Early Monday morning, tracking updated that they had arrived in the next town over.
At 730am, they were in transit to our local post office.
I saw it just after I put Feral Son on the bus. They open at 8 and I just waited impatiently, phone in hand, for that call. And at 8:02am, the call came in.
Now, I am not the world’s safest or slowest driver. I will be the first to admit this. Add to it that it was first thing in the morning, I had been in a high stress state for going on 3 days, there were lives at stake (if by some miracle any had survived), and our local post office is down a long country road with little traffic…. I made it to the post office in record time.
Stomach churning, I walked in and told them I was there to pick up chicks. I had spoke with them Saturday morning, so they were aware of the situation.
The girl walked into the back, opened a door and picked up a box off a table. As she lifted it, we heard a noise.
Chirping!
There were babies still alive in the box!
As soon as she set it on the counter, I immediately started cutting off the securing bands and the labels and everything else holding the lid on. Inside, there were 7 living babies.

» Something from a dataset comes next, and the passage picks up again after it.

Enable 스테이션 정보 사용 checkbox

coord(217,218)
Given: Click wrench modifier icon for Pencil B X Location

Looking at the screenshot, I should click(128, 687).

I have absolutely no idea how they survived. But I was so relieved that they had!
Another speed racer trip home and I very quickly through together an inside brooder to separate these living but weak chicks from our other babies that they were supposed to be rooming with.

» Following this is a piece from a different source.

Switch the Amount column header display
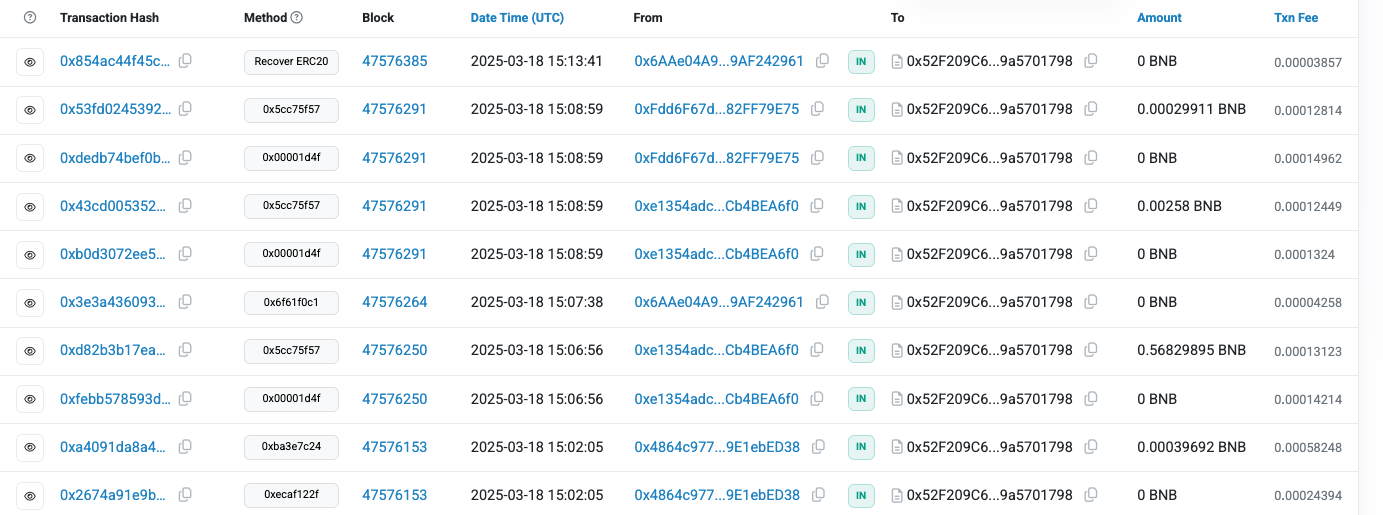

As we were moving them into this brooder, we discovered 2 more living babies that I had missed at the post office. Within an hour, we had lost 4 more. They were just too far gone to save. They were likely in shock, weak, starving, and dehydrated.
By this morning, we are down to 3 survivors, one of which I’m not super confident about.

The hatchery is reshipping the entire order, earlier in the week this time. So fingers crossed they arrive on time. Hopefully this was just a horrible one off experience. In all the orders of chicks we have gotten over the years, this has been the only time this has happened.
When you are raising animals, loss is expected. On shipping chicks, there is an expected 1 to 2% loss simply because they are jostled around, go through multiple temperature changes, are exposed to various pathogens, and simply because travel is stressful. Even going to a local farmer to buy chicks, the trip home can be too stressful for them.
I never expected a loss this large, however. And I hope that I never do again.
RIP to the little souls we lost… 😭😭
**Update: We lost the little one I was worried about this afternoon. The remaining 2 are doing FANTASTIC though and are in need of warrior girl names. What do you got for us???